Er hatte zwar nicht nach meinem Namen gefragt, aber wenigstens wusste ich seinen, was einen Fortschritt für mich darstellte.
Seufzend betrat ich meine leere Wohnung, nahm meiner Hündin ihr Geschirr ab und zog mich aus. Die Heizung schien ausgeschaltet zu sein, denn es war extrem kalt hier.
Das Telefon klingelte und erschreckte mich beinahe zu Tode. Mit klopfendem Herzen versuchte ich das Ding schnell zu erreichen, stieß dabei allerdings meine leere Kaffeetasse von heute morgen vom Sofatisch und stieß mir auch ziemlich schmerzhaft den Fuß an der Kante unseres Sessels. Warum steht sowas auch immer mitten im Raum?
Geradenoch rechtzeitig erreichte ich die Kommode und konnte den Anruf entgegen nehmen.

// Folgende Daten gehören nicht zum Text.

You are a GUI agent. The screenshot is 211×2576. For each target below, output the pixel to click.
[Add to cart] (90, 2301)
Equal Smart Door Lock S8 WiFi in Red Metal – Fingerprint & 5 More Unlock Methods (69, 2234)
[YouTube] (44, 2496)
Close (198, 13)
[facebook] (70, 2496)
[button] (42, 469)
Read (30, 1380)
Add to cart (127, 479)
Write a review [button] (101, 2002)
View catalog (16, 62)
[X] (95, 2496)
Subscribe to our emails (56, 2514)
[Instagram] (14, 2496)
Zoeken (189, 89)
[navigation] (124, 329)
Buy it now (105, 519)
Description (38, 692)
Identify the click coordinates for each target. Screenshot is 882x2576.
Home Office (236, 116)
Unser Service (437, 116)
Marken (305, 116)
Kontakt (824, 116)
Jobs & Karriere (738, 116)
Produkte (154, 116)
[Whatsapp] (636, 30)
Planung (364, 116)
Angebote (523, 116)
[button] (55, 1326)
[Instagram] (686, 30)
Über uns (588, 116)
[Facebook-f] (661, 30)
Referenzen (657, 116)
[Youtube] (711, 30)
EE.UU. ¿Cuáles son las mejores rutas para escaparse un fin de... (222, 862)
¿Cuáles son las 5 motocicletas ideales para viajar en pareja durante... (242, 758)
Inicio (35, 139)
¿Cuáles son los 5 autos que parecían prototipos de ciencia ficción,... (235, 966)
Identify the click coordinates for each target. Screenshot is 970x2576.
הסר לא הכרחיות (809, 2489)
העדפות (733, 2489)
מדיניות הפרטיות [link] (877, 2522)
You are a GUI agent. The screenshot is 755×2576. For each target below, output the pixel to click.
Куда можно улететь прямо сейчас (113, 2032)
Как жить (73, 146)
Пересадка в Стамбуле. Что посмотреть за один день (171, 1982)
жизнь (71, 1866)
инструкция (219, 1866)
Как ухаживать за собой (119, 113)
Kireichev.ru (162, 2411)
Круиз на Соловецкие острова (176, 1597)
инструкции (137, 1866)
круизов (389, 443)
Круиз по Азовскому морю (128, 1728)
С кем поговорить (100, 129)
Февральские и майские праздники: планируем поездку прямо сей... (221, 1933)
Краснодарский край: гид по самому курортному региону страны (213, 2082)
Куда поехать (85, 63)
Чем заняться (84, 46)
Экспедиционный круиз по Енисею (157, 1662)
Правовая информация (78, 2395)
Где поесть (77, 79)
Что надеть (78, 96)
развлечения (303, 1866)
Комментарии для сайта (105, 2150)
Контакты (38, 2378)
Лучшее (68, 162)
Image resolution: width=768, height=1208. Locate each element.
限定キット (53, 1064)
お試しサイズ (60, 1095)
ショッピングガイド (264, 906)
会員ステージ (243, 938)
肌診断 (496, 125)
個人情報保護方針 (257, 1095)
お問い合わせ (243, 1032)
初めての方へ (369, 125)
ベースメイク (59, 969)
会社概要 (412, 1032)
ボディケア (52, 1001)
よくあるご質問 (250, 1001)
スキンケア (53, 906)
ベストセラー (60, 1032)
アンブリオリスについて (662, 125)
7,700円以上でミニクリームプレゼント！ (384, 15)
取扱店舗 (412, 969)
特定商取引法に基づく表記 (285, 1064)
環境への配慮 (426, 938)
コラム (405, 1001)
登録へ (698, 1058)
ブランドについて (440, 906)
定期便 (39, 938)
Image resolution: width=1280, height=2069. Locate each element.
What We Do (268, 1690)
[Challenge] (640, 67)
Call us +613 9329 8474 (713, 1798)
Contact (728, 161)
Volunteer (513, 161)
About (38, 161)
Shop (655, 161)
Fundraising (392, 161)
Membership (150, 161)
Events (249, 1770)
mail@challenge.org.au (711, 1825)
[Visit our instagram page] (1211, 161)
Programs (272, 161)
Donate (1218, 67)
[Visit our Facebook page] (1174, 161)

"Clarimaus!", schallte es aus dem Hörer, woraufhin sich sofort ein Lächeln auf mein Gesicht schlich. "Hi Mama.", begrüßte ich sie ebenso fröhlich, während ich mich, diesmal langsamer, auf den Rückweg zum Sofa machte. "Alles gut bei euch?" "Ja, alles im grünen Bereich. Ich war heute am Rhein, mit Cira spazieren.", erzählte ich ihr begeistert und fiel auf das Sofa, weil ich nicht damit gerechnet hatte, es so schnell zu erreichen. "War Miriam dabei?" "Nein, sie ist heute morgen für zwei Tage nach Paris aufgebrochen." Ich hörte sie entsetzt einatmen. "Ich sollte sofort zu dir kommen!", rief sie dann aus. "Nein Mama, ich komme schon klar. Ich habe es doch heute auch geschafft." Thaddeus ließ ich kurzerhand einfach aus, würde sie nur zu sehr beunruhigen. "Trotzdem, Schatz. Was ist, wenn du stürzt und dir eine Verletzung zu ziehst?" "Mama, es wird alles gut werden.", versicherte ich ihr, als es klingelte.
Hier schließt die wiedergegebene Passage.